#openstack-meeting-alt log

14:00:19 <edleafe> #startmeeting nova_scheduler
14:00:20 <openstack> Meeting started Mon Apr  3 14:00:19 2017 UTC and is due to finish in 60 minutes.  The chair is edleafe. Information about MeetBot at http://wiki.debian.org/MeetBot.
14:00:21 <openstack> Useful Commands: #action #agreed #help #info #idea #link #topic #startvote.
14:00:23 <openstack> The meeting name has been set to 'nova_scheduler'
14:00:27 <cdent> o/
14:00:32 <edleafe> Good UGT morning!
14:00:35 <macsz> \o
14:00:41 <jimbaker> o/
14:01:27 <jaypipes> o/
14:01:31 <thomasem> o/
14:01:31 * macsz ashamed that every single time has to check what UGT means
14:01:49 <bauzas> \o
14:01:56 <edleafe> macsz: :)
14:02:21 * johnthetubaguy lurks
14:02:23 <bauzas> 4pm is like an excellent morning for some real people
14:02:23 <macsz> and it isn't general union of workers in Portugal!

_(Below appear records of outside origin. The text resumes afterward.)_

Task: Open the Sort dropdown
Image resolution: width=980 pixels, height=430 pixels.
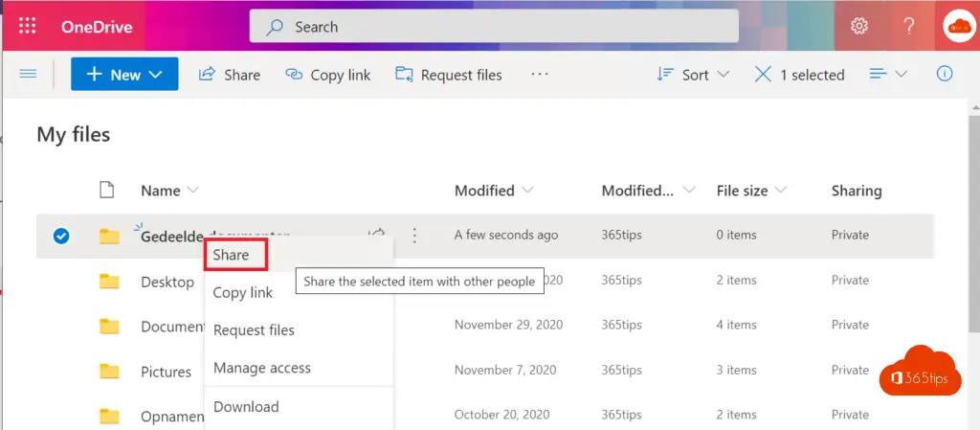Action: pos(693,75)
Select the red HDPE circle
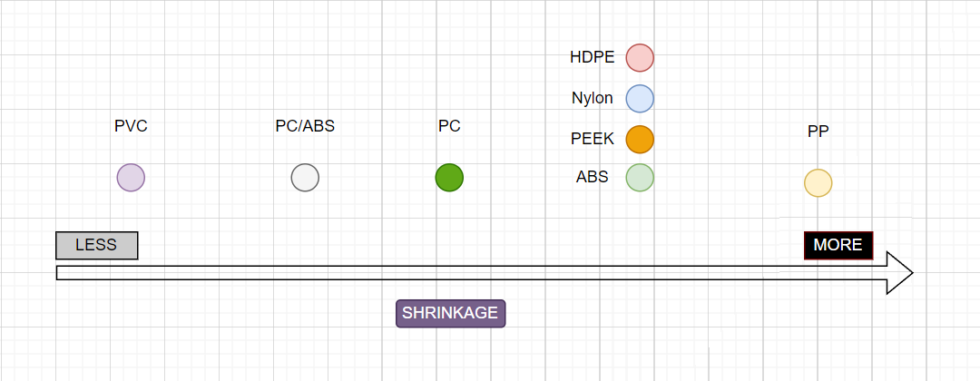 click(x=640, y=58)
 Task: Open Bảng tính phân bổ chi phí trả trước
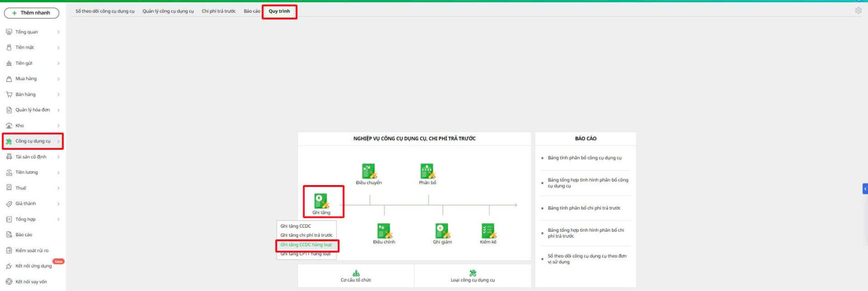click(x=584, y=208)
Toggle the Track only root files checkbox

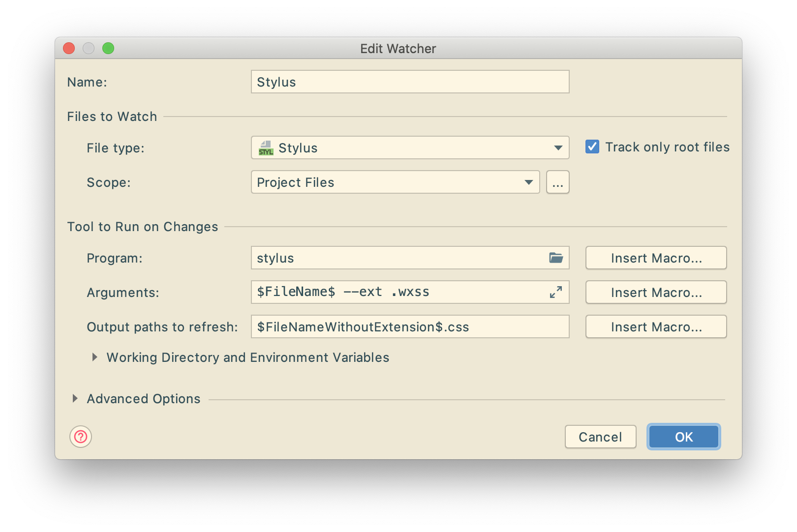click(592, 147)
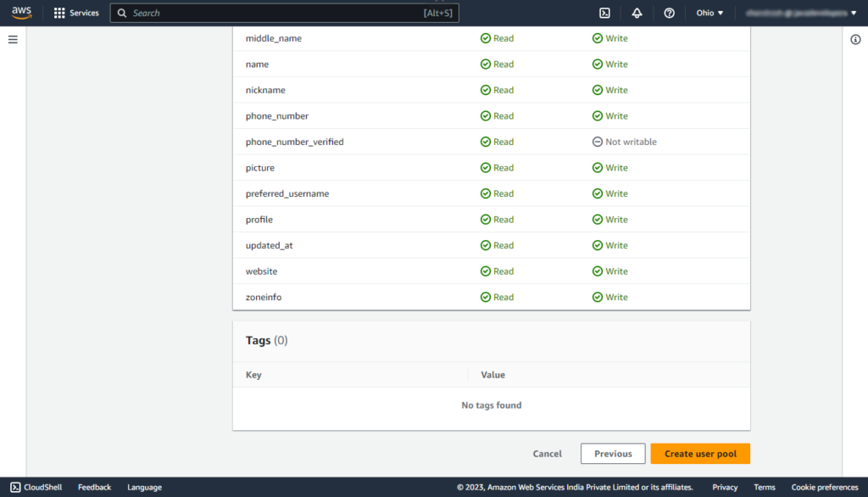Screen dimensions: 868x497
Task: Open the side navigation hamburger menu
Action: point(13,37)
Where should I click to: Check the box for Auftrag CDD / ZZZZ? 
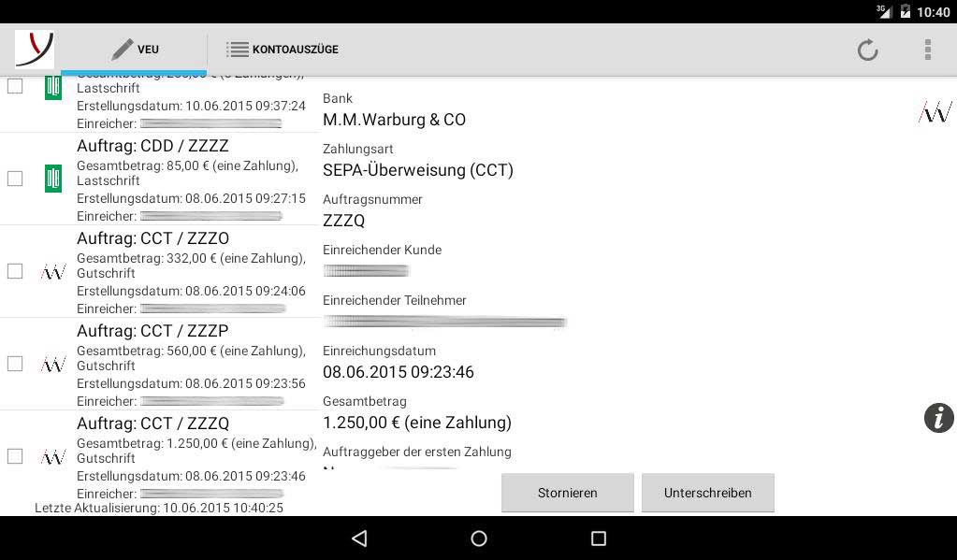[x=15, y=179]
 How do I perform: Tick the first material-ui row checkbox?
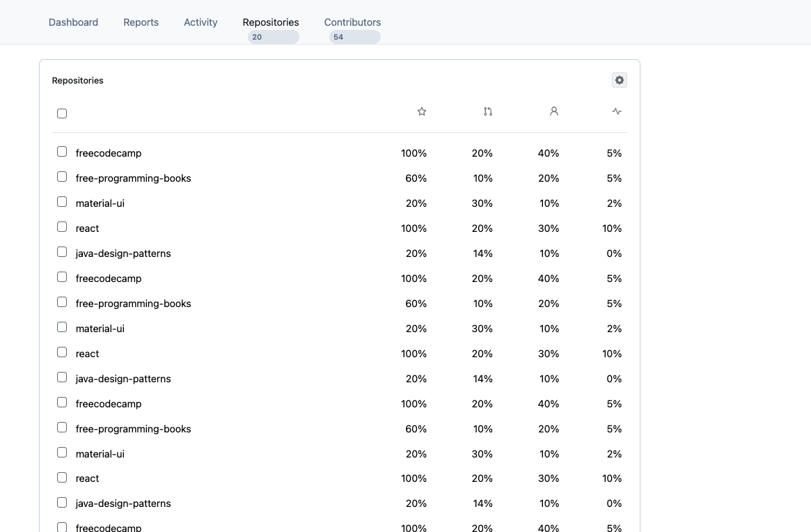62,202
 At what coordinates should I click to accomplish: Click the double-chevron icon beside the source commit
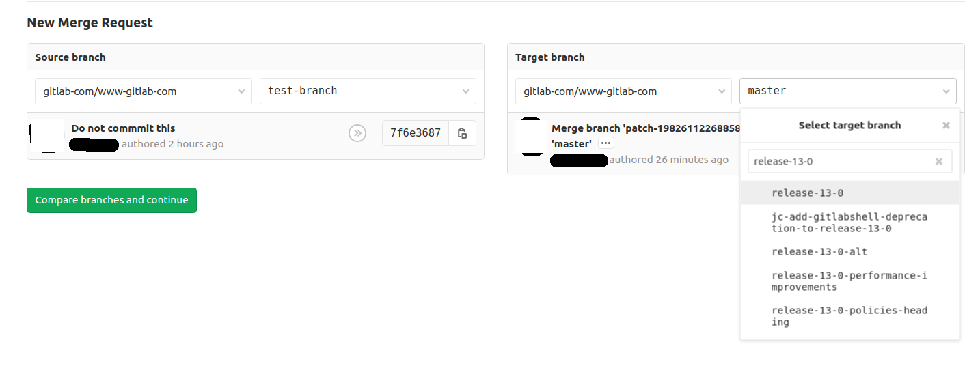[x=357, y=133]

14:02:37 <jimbaker> "Now, instead of spending time figuring out what time of day is it for every member of the channel, we spend time explaining newcomers benefits of UGT." is the relevant quote...
14:02:52 <bauzas> mostly jetsettes
14:02:56 <bauzas> jetsetters even
14:03:07 <edleafe> jimbaker: 'zactly
14:03:31 <edleafe> Anyways, let's get started
14:03:37 <edleafe> #topic Specs and Reviews
14:03:52 <edleafe> First up:
14:03:54 <edleafe> #link Traits series https://review.openstack.org/#/c/376201/
14:04:14 <edleafe> Seems to be some gate issues, but it looks like that's pretty much done
14:05:09 <jaypipes> ya
14:05:12 <edleafe> Along the same lines...
14:05:13 <edleafe> #link os-traits reorg https://review.openstack.org/#/c/448282/
14:06:18 <edleafe> Two approaches for automating/simplifying the import of the directories have been proposed
14:06:21 <edleafe> #link pony https://github.com/cdent/pony
14:06:23 <edleafe> #link autoimport https://github.com/EdLeafe/autoimport
14:07:06 <edleafe> jaypipes: have you had a chance to look over those?
14:07:30 <jaypipes> edleafe: only yours. which I supported and said "go for it."
14:07:37 <jaypipes> edleafe: looking at the pony now..
14:08:02 <jaypipes> oh wait, yeah, I did look at the pony.
14:08:06 <cdent> I think a hybrid of autoimport and pony is probably "right" (not that any of it is wrong)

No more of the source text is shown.